In these first models of tumour evolution, ITH was thought to gain gradually over time as the tumour grew (
Figure 3). Although this concept of continuous clonal evolution is still applicable to describe most cancer evolutionary processes, increasing evidence supported the idea that this model cannot explain the full spectrum of observed evolutionary behaviours
[64][73]. Notably, single catastrophic events, such as whole-genome doubling, chromosomal chromoplexy and chromothripsis, can arise suddenly as single macroevolutionary jumps over long periods of relative stasis.
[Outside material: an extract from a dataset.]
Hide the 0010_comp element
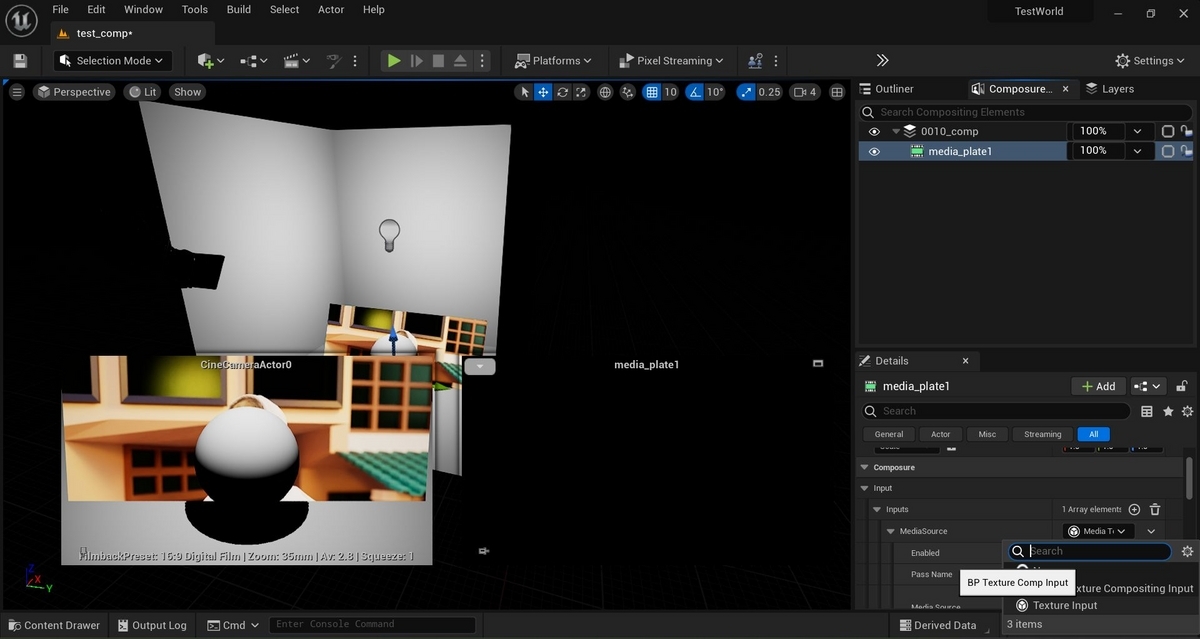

In some extreme cases of punctuated tumour evolution, the development of colorectal cancers and other tumour types has been modelled as “Big-bang” dynamics, whereby a single or few mutational bursts occur early during carcinogenesis and result in a large number of intermixed subclones that are not subjected to selective pressure and coexist during growth (neutral evolution)
[65][66][67][74,75,76].
Figure 3. Models of tumour evolution described by Muller plots, which represent the tumour clonal dynamics over time. Colours indicate the different genotypes of the tumour cell clones.
Branched evolutionary trajectories have been extensively described in a wide range of tumour types, such as childhood acute lymphoblastic leukaemia, clear cell renal carcinomas, pancreatic, colorectal, breast and prostate cancers
[68][77]. Evolutionary pathways can then be represented as a phylogenetic tree, where truncal mutations (clonal) represent the alterations occurring early in cancer development progenitors, while nontruncal mutations (subclonal) emerge during cancer progression and are shared by only a small group but not all cancer cells. In a branched evolution pattern, several distinct subclones co-exist and can be either intermingled in the same area or regionally separated, depending on the presence of physical barriers, such as blood vessels or microenvironment specificities
[53][62].
ITH has also been described in cancer cases with linear evolutionary trajectories whereby a predominant subclone outgrows at the expense of its predecessor(s) followed by incomplete selective sweeps
[53][68][62,77]. Although most studies described a single model of evolution in cancers, emerging data suggest that tumours may follow different models of evolution (linear, branched, punctuated or neutral) sequentially or simultaneously during the course of the disease
[69][78]. The full context of tumour evolution is still to be explored in detail in order to better define effective therapeutic strategies.